At 14 years old, environmental studies and sustainability senior Lauren Sawyer went on a backpacking trip in Washington. As she made her way across the region – which has, in recent years, been hit hard by heatwaves, wildfires and the requisite poor air-quality – she began learning about climate change and its effects.
It was her connection to nature that first inspired her to get involved with climate science.
“For as long as I can remember I've always really loved going outside,” Sawyer said.
But as she grew older, her experiences gave her a more nuanced view of what climate activism can look like. Sawyer grew up in the affluent, predominantly-white St. Joseph. Right next door, just across the Paw Paw River, is the predominantly-Black Benton Harbor, where the public water system has consistently tested above federal and state limits for lead contamination since 2018.
Sawyer saw how state and national media gave little coverage to the crisis in Benton Harbor. She was shocked as it took more than three years and the passage of President Biden’s Infrastructure Investment and Jobs Act to get the federal funds necessary into the city.
“The lead levels are higher than they were in Flint,” Sawyer said. “And that would not probably be an issue if Benton Harbor was a white city, frankly.”
With this crisis in mind, Sawyer found herself becoming an activist who views climate issues through an intersectional lens. She believes that more of the conversation about climate change needs to center on climate justice, with an understanding that a warming Earth will disproportionately hurt disadvantaged communities.
Aside from her research in the Department of Environmental Studies and Sustainability, Sawyer has interned at Michigan's chapter of the climate activism organization Sierra Cluband completed the MSU-Detroit Partnership for Food, Learning and Innovation.
At MSU, she’s a member of the Student Sustainability Leadership Council, Honors College, Bailey Hall Government, Committee on Undergraduate Education and MSU chapter of the Sierra Club.
She’s most proud of a research project in which she studied how climate change and natural disasters can spur and affect migration.
Though she’s been assisted by many older climate experts in her work and education, Sawyer is certain that things are different for Gen-Z: the generation will be around for the worst of it.
“(In older generations) there’s a narrative of, ‘well, I'm not going to be here, so it's not my problem,’” Sawyer said. “I think a lot of climate stress and anxiety is created in students, youth and Gen Z. They don't feel like they can do anything except recycle except to use a reusable straw. And really, that can be frustrating.”

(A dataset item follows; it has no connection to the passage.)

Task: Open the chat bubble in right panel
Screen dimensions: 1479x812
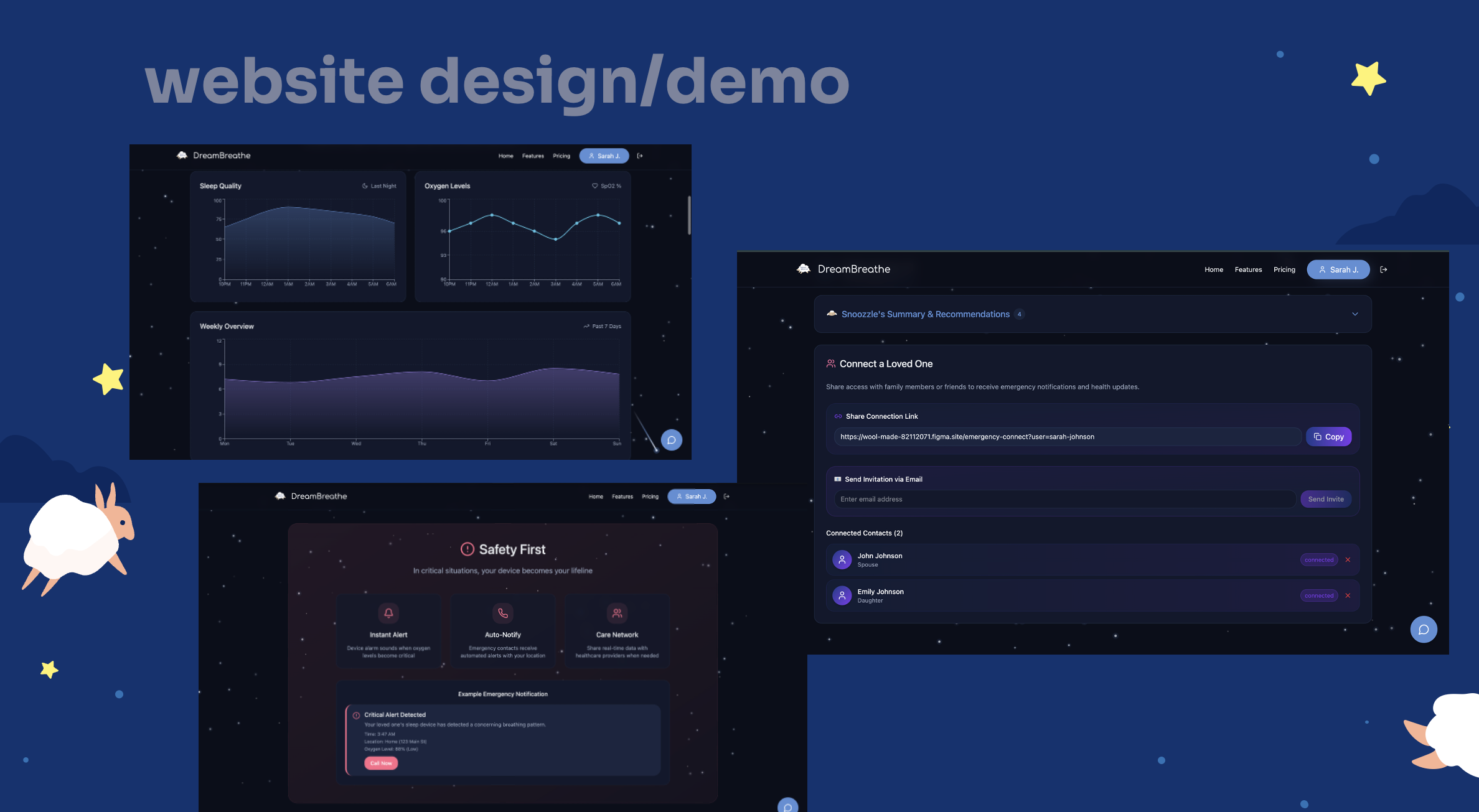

Sawyer said her generation is empowered by social media, connected to the issues and each other in ways other generations couldn’t be.
“Because of social media, a lot of youth are more aware of the climate issues that are happening across the world,” Sawyer said, “I mean, if you take me for example, I learned that prop three in Michigan was passed through Instagram.”
This spring, Sawyer will graduate from MSU. Looking back on her time, she said that while she was thankful for the connections to policymakers and experienced faculty, she felt MSU as an organization could do better in terms of sustainability.
Sawyer said she was especially frustrated by the board’s response to Sunrise MSU’s divestment campaign, which urged the university to fully divest from fossil fuels, as they promised to do in 2018.
Recalling her time as an ASMSU representative, Sawyer sees the divestment debacle as one of many examples of MSU’s administration ignoring student voices, a concern echoed by Sunrise organizers.
“I think like any business – and MSU is a business – there is room for improvement, but I haven't lost my faith in the fact that MSU is a great school,” Sawyer said. “It has a lot of resources for students to learn more about sustainability to take action themselves.”
Like many in her graduating class, Sawyer feels much of her Spartan experience was “gutted” by the COVID-19 pandemic, which has left her especially sad to be moving on. However, she was optimistic about where her work will take her next.
“I think we all have a part to play," she said. "I think we all have a responsibility to take care of the earth and to undo wrongdoings.”